Poison's Kiss (Poison's Kiss #1)(36)


“Come on, monkey. Tell me what you’re thinking.”

His voice is so quiet I have to strain to hear him. “He’s going to hate us.” I close my eyes. Mani’s right, but it hurts to admit it, even to myself. I crouch down and touch his shoulder.

“If he hates anyone, it will be me,” I say. “He has no reason to hate you.”

Mani looks up at me, his chin quivering. “Even if he hates only you, I’ll never see him again.” This makes my throat burn. Mani asks for so little, and I wish I could give him this—Deven as his friend.

“Maybe he won’t hate either one of us,” I say. “Maybe he’ll be grateful I warned him.” But we both know it won’t matter. Whether Deven is angry with me or not, he will need to leave Sundari to stay safe. It’s likely that neither one of us will ever see him again. I press a kiss on the top of Mani’s head, take a deep breath and cross the street.

My hand trembles as I knock on the door. Three seconds pass and then ten. I’m torn between hoping he’s home and praying he’s not—it’s not clear which is safer for him. A full minute passes and I’m just about to walk away when the door swings open. My heart trips forward at the sight of Deven. He is dressed casually, with damp hair and bare feet as if he’s just emerged from the shower. His face is open and friendly, and I feel the corners of my mouth lifting without my permission. But then he focuses on my face and his expression goes dark. It startles me so much that I take a small step back.

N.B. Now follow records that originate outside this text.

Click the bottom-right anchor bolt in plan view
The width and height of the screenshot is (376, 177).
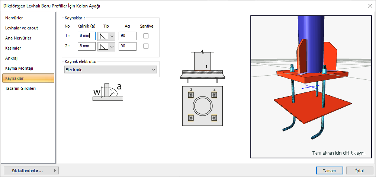pos(214,118)
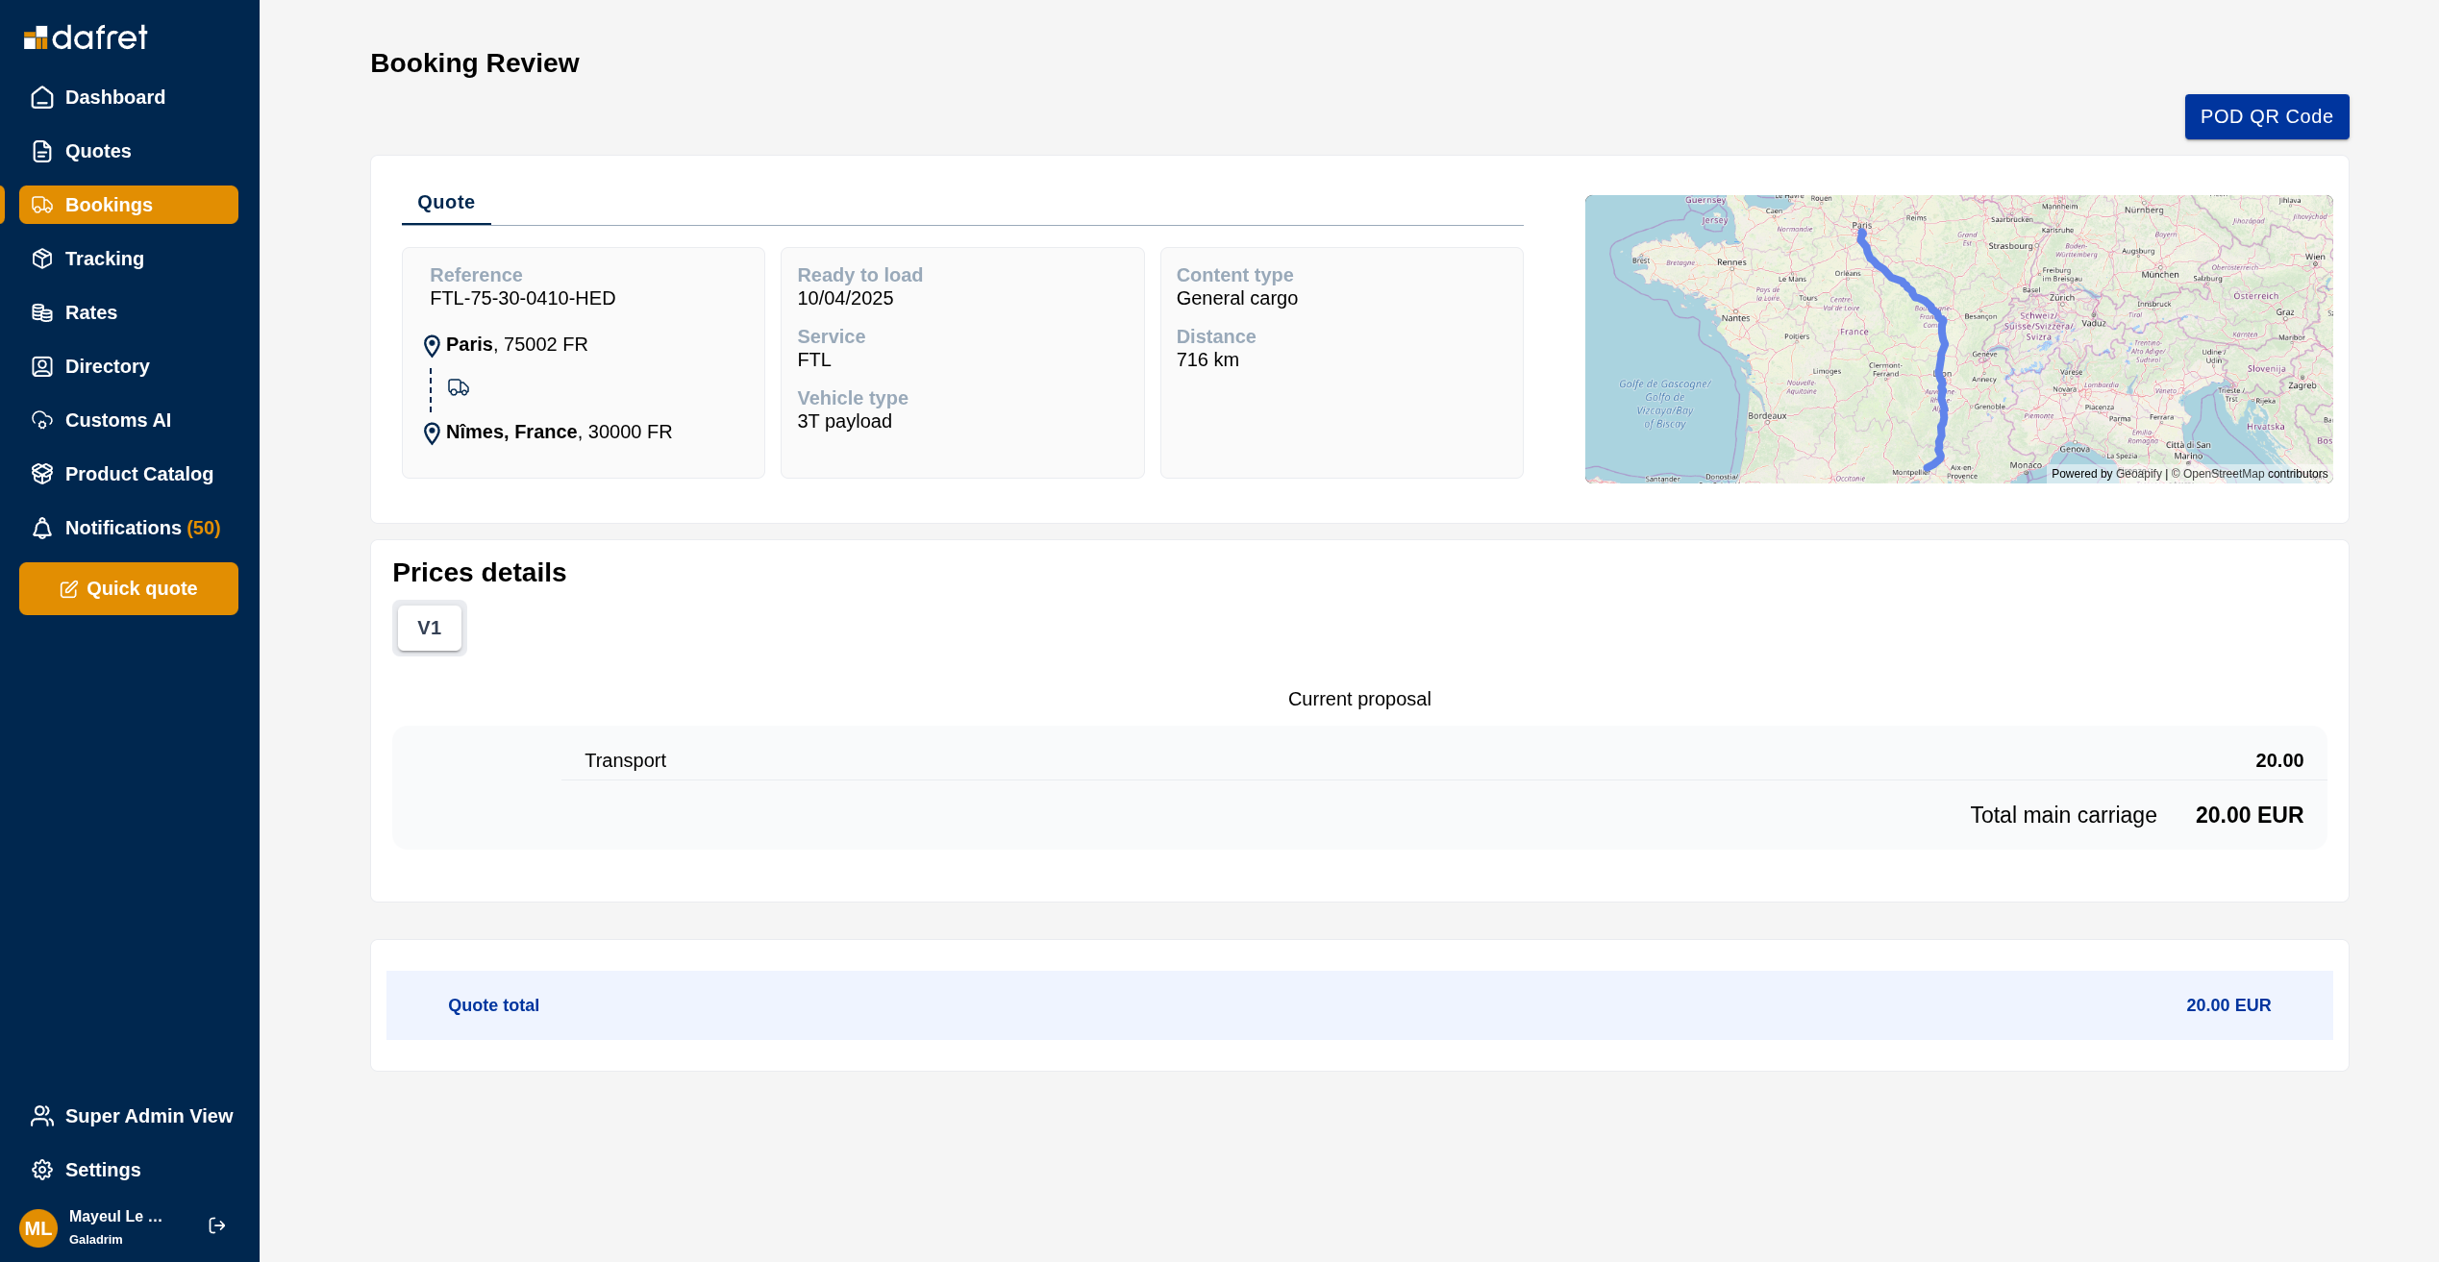Select the V1 price version

point(429,628)
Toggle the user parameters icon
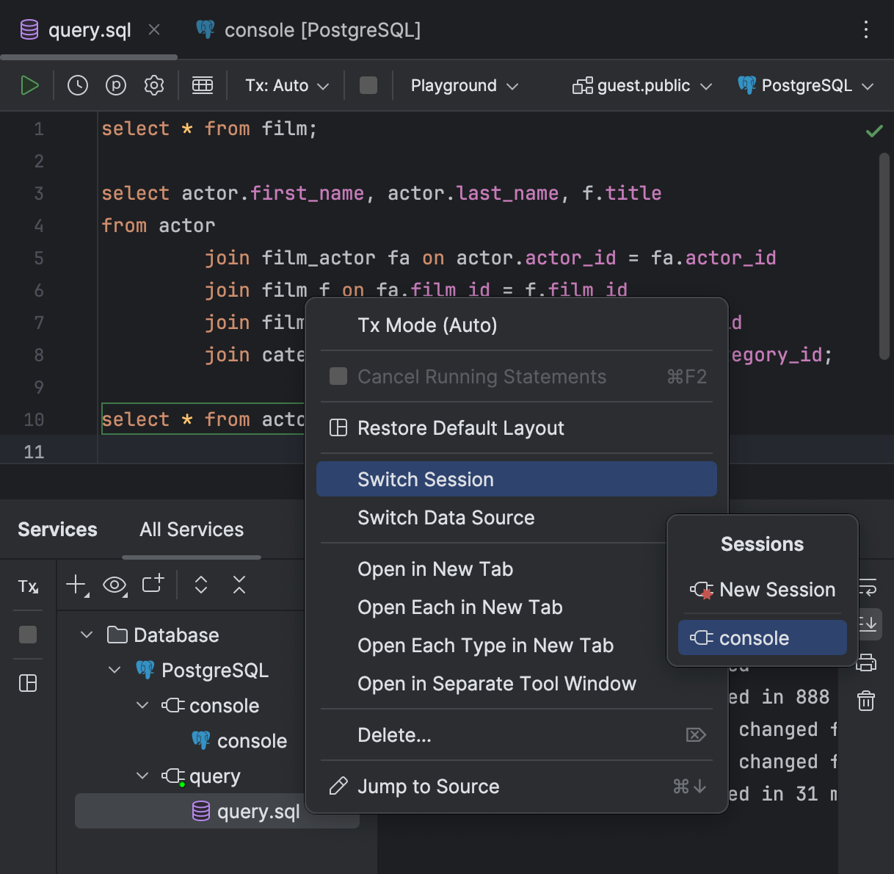The width and height of the screenshot is (894, 874). pos(116,84)
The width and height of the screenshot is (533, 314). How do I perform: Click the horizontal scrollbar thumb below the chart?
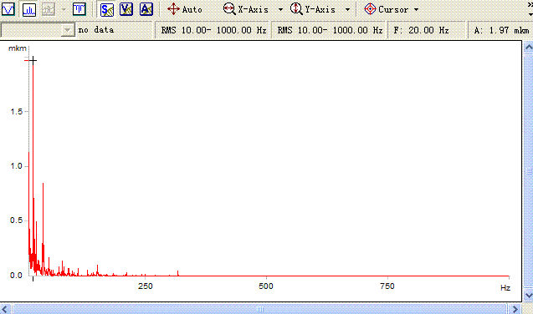point(259,309)
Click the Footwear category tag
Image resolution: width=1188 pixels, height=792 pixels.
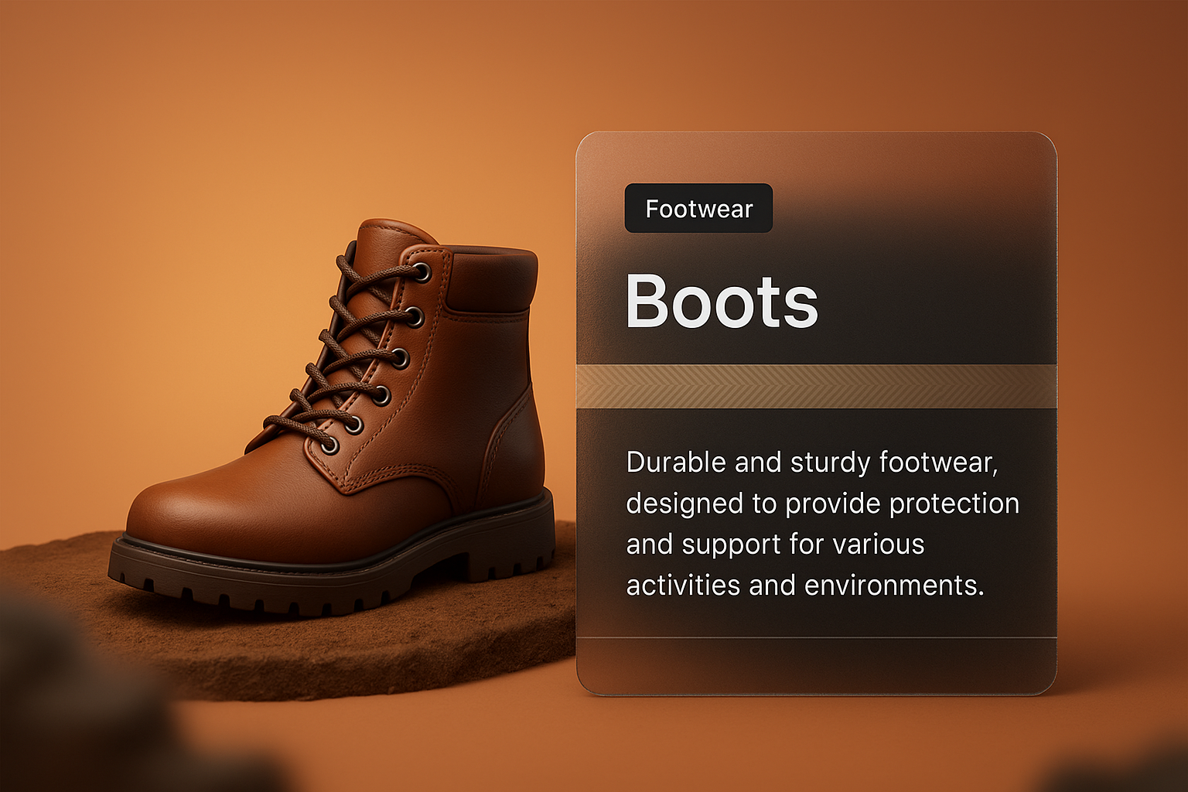point(698,209)
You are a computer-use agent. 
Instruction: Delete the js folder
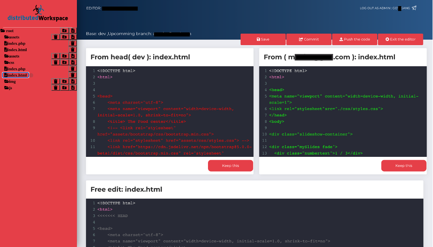coord(56,88)
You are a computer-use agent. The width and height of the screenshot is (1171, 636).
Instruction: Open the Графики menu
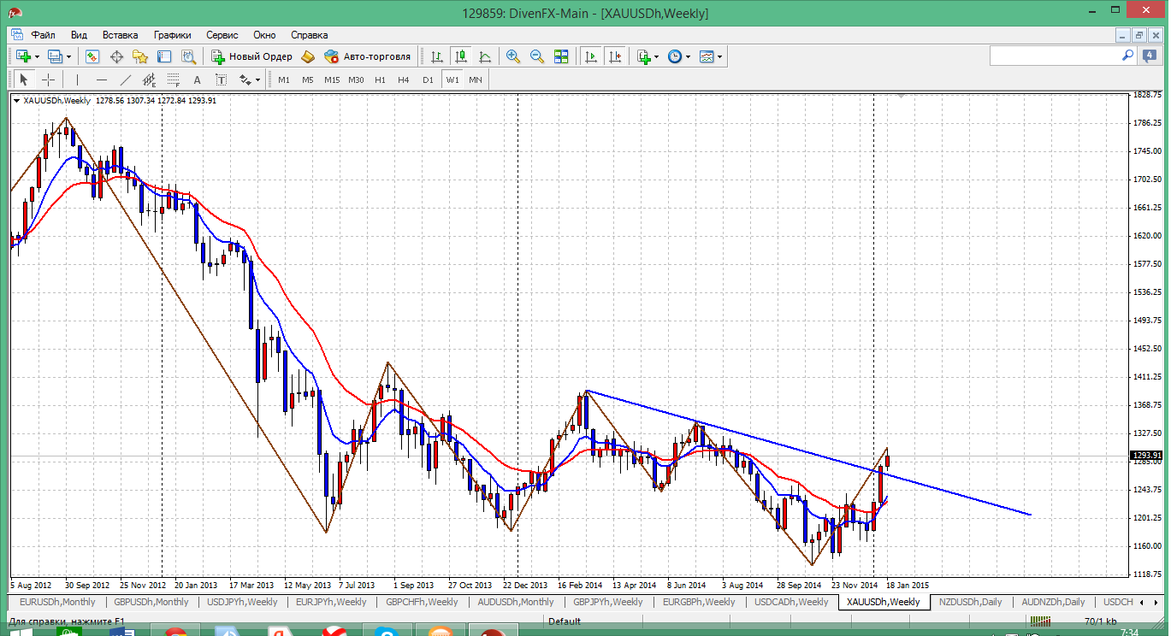172,35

“What are you doing here?” He practically throws the words at me, slaps me with them. This isn’t the same boy who held me to his chest, who kissed my forehead. He’s not looking at me like I’m the perfect girl from his imagination anymore. This is an expression I recognize, one I know as well as I know my own face. It’s the one I wear when I look in the mirror.

My throat feels strangled, but I force myself to speak. “I need to talk to you,” I say. “It’s important.”

Deven shakes his head. “I have nothing to say to you.” His tone has a finality that leaves no room for argument. He tries to close the door, and I have to press myself in front of it to stop him.

“Are you angry with me?” Even as the question leaves my mouth, I realize it sounds foolish.

Deven’s laugh comes out like a bark. “Angry? You could say that.”

My mind is racing, but I’m coming up with more questions than answers. Deven has a hundred reasons to hate me, but I haven’t explained any of them yet.

“May I ask why you’re angry?”

His eyes narrow. “Marinda.” He says my name softly, almost tenderly. “Have you been pouring poison into my drinks?”

All the air leaves my lungs and I have to hold on to the doorframe for support. “How did you—”

“So it’s true?” For just a moment his hard expression softens to a wounded one.

“It’s not like that,” I tell him. “I can explain.”

Deven rakes both hands through his hair. “I really doubt that,” he says. His fingers curl into fists. “Did the people you work for hit Iyla? Did they whip her until she could barely walk?”

I can hear the rush of my heartbeat in my ears, and something inside me unspools. Tears prickle at the corners of my eyes, but I blink them away. I refuse to let him see me cry. Not when he’s looking at me like that.

“Did they?” Deven asks through a clenched jaw.

“Yes,” I say in a whisper.

“And did that have anything to do with me?” I open my mouth to explain, but before I can say anything, he asks another question. “Are you a killer, Marinda?”

I am completely undone. I wrap my arms around my middle as if I can hold myself together. I want to explain, to tell him my version of events, but it’s too late. Iyla has fed Deven a tale that is completely true, and when I hear it spill from his mouth, I sound like a monster. He will never forgive me. I was right that Iyla’s power for destruction is in her words, and her bruised face tells a better story than I can. But at least she kept her promise. I won’t have to kill Deven—there is no chance he will ever let me get close enough again. My ribs ache with the loss of him, even though he was never really mine.

“I didn’t want to believe it,” he says. “Even when I realized what you’d done to Mani, I wanted it to be a mistake.”

My head snaps up. “What I’d done to Mani?”

“Drop the pretense,” he says. “Anyone with eyes can see that he’s in the late stages of vish bimari. To work for the people you do—to kill for them—it’s awful. But to harm a child? It’s disgusting.”

I feel as if I’ve been plunged into a black hole. Bile rises at the back of my throat. Vish bimari. Poison disease. It’s what kills most of the babies exposed to the toxin. It’s what failed to kill me. But that’s not what Mani has—it’s impossible. He got sick right after Gopal nearly drowned him. The timing of the symptoms would be too much of a coincidence. Unless…I think back to when Gopal pulled Mani from the river, when I nearly put my lips to his. Did I get too close then? My stomach curls into a ball of fear. Maybe that’s why the breathing treatments only half work. Or maybe I’m more toxic than I think, and being with me is too much for his little body. I’ve tried to be so careful. I never kiss him on his face. We never share food or drinks. But maybe it’s not enough. Am I slowly killing him?